Pick out and copy each line in the material below that contains the string "pyautogui".
### Extracted material ###
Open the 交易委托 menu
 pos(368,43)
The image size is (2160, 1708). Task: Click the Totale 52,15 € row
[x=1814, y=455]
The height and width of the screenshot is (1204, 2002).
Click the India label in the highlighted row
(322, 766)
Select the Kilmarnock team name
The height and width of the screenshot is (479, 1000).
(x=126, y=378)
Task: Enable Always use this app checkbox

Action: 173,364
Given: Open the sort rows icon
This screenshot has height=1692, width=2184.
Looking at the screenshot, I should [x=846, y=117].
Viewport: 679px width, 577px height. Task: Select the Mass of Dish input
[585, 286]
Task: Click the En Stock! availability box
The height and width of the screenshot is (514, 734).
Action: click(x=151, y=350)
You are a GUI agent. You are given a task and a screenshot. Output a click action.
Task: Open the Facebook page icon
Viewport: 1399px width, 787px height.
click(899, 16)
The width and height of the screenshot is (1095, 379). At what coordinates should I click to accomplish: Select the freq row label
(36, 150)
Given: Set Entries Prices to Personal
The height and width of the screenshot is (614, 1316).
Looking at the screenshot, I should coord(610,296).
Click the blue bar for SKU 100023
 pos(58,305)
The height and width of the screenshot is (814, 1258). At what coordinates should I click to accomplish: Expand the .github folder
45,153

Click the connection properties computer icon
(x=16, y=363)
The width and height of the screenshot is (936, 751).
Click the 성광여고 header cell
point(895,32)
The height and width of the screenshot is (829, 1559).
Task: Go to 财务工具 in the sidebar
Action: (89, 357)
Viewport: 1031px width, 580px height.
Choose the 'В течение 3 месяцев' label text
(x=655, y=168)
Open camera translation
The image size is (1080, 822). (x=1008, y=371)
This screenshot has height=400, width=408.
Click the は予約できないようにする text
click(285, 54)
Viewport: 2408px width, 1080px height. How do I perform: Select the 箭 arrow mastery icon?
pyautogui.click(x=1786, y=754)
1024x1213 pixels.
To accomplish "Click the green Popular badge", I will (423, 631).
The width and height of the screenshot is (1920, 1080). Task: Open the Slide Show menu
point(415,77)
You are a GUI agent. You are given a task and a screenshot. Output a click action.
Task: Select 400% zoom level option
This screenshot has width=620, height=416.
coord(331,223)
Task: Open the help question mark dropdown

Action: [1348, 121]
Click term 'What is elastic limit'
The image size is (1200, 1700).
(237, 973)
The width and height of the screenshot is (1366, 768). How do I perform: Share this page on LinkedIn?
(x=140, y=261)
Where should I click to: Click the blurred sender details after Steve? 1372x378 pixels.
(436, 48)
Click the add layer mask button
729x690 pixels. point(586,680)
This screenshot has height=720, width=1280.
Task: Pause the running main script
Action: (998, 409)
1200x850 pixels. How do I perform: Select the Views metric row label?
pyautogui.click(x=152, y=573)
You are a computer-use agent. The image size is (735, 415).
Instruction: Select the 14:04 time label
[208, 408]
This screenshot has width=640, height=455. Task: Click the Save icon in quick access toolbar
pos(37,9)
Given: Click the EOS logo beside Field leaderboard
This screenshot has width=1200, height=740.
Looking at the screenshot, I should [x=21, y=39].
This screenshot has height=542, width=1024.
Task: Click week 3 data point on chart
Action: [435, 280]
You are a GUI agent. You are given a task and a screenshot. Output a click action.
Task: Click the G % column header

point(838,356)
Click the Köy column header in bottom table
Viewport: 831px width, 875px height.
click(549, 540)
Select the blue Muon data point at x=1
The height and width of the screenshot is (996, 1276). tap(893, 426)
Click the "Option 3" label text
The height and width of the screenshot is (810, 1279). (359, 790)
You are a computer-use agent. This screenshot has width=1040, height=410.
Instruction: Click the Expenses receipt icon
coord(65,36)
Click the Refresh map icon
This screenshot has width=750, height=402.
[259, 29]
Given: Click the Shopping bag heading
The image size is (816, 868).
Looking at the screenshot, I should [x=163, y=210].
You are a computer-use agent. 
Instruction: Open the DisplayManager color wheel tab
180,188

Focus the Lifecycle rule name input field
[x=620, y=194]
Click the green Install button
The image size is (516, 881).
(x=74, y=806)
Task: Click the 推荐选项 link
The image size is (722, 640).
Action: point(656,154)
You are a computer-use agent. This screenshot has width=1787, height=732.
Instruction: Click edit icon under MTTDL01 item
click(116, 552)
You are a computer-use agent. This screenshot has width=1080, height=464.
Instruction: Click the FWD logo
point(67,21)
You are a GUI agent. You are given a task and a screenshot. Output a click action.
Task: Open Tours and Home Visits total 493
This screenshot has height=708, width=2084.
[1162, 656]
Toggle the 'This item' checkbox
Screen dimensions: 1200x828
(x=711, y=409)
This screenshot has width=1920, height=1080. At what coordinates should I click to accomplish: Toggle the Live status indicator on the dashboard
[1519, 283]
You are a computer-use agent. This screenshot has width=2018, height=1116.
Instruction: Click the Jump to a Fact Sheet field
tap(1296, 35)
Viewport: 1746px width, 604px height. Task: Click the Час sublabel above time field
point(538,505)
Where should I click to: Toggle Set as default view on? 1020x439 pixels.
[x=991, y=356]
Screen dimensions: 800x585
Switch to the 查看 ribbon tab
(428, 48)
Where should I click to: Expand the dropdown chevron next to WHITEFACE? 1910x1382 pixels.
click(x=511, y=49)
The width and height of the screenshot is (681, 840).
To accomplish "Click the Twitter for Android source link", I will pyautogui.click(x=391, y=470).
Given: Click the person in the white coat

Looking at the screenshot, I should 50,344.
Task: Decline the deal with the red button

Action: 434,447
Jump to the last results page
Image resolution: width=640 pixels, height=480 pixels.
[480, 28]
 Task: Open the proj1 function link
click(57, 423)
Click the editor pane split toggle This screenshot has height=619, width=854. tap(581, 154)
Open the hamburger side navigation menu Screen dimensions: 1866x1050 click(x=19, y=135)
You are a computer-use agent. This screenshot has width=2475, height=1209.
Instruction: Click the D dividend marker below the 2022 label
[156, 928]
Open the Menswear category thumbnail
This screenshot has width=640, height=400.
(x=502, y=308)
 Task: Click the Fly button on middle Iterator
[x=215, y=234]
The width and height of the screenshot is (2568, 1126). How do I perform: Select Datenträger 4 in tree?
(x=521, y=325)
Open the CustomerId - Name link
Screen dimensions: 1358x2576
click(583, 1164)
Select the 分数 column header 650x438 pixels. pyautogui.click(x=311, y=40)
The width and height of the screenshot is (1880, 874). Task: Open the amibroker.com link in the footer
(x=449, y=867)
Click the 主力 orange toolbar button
###
§ Response
pyautogui.click(x=1786, y=754)
pyautogui.click(x=152, y=573)
To accomplish "Click the Twitter for Android source link", I will pyautogui.click(x=391, y=470).
Select the 分数 column header 650x438 pixels. pyautogui.click(x=311, y=40)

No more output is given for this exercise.